====== ФРАГМЕНТ ТЕКСТА

Во-вторых, «Испанское каприччио», «Шехеразада» и «Светлый праздник» — вершины в движении разных линий национального жанрового симфонизма, «русской» и повествующей «о других землях и народах». Сам композитор охарактеризовал эти три сочинения как рубежные и по стилистическому признаку: они, писал Римский-Корсаков, «заканчивают собой период моей деятельности, в конце которого оркестровка моя достигла значительной степени виртуозности и яркой звучности без вагнеровского влияния, при ограничении себя обыкновенным глинкинским составом оркестра. <...> Исчезающий контрапункт заменяется сильным и виртуозным развитием фигураций, которые поддерживают технический интерес моих сочинений».

Действительно, блестящая концертность, невиданное ранее богатство оркестровых приемов, редкостное разнообразие колорита, запечатленные в этих партитурах, не имеют себе равных ни в отечественной, ни в зарубежной музыке той эпохи. Композитор не случайно подчеркнул отсутствие вагнеровского влияния: менее чем через год после завершения «Шехеразады» он испытает сильнейшее влияние «вагнеровского способа оркестровки» и вступит в творческую дискуссию с ним. Оркестровые же произведения конца 80-х годов — своего рода итог кучкистского симфонизма, а также вывод из музыкальных идей всей русской школы, от Глинки до Бородина.

============
====== ДАННЫЕ

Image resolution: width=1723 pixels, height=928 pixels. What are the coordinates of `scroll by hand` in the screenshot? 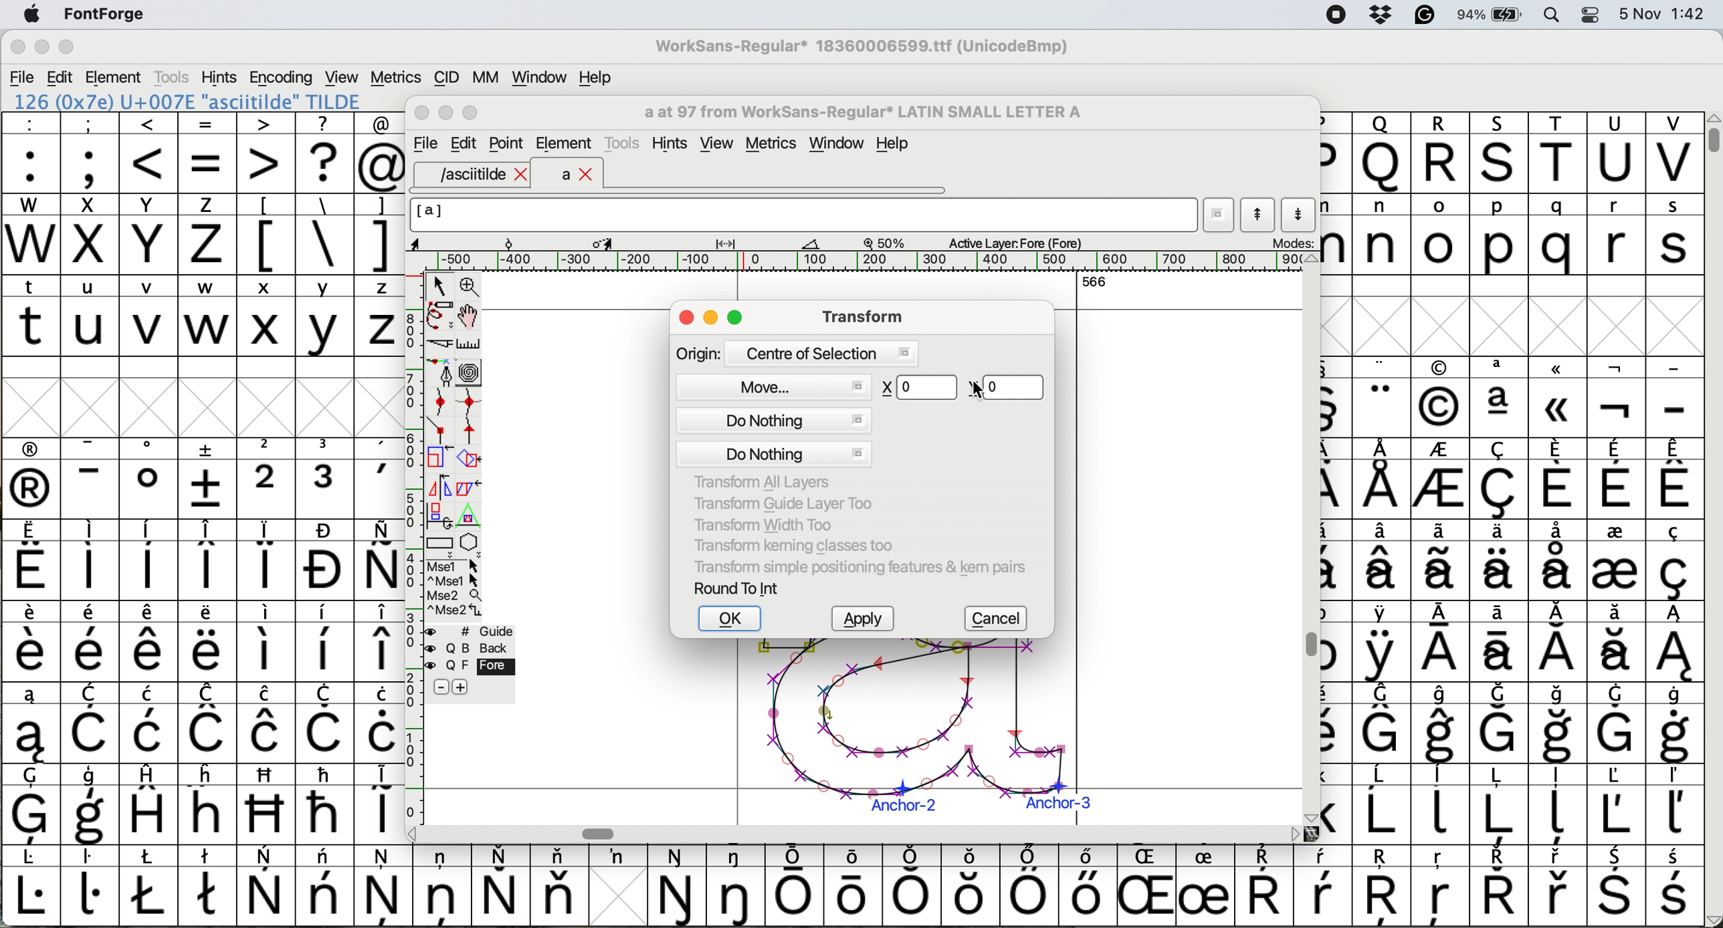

============

- _ЗАДАНИЯ_:
(1) Перескажите короче, в виде списка, абзац фрагмента о сочинениях Римского-Корсакова, начинающийся словами «Действительно, блестящая концертность», сохранив его основные факты.
(2) Согласно фрагменту о сочинениях Римского-Корсакова, каким составом оркестра ограничивал себя композитор в этих трех произведениях?
(3) Подхватите фрагмент о симфонических сочинениях Римского-Корсакова и продолжите его после последнего предложения.
Строки для работы не нужны.

- _ОТВЕТЫ_:
(1)
- Концертность, богатство оркестровых приемов и разнообразие колорита этих партитур не имеют равных ни в отечественной, ни в зарубежной музыке той эпохи.
- Композитор неслучайно подчеркнул отсутствие вагнеровского влияния: менее чем через год после завершения «Шехеразады» он испытает сильнейшее влияние «вагнеровского способа оркестровки» и вступит с ним в творческую дискуссию.
- Оркестровые произведения конца 80-х годов подводят итог кучкистскому симфонизму и обобщают музыкальные идеи всей русской школы, от Глинки до Бородина.

(2) Обыкновенным глинкинским составом оркестра.

(3)
Это проявляется, конечно, не только в оркестровом письме. «Испанское каприччио» может быть истолковано как hommage (приношение) памяти Глинки, автора двух испанских увертюр. «Шехеразада» посвящена Стасову, страстному поклоннику «восточного элемента» в русской музыке. «Светлый праздник» — ушедшим из жизни друзьям, Мусоргскому и Бородину, и многое в этом сочинении вызывает в памяти открытия «Бориса Годунова» и «Князя Игоря». Важно также, что замыслы обоих сочинений возникли в период наиболее активной редакторской деятельности Римского-Корсакова — вскоре после премьеры «Хованщины» в его оркестровке, завершения партитуры «Ночи на Лысой горе», в разгар работы над окончанием «Князя Игоря».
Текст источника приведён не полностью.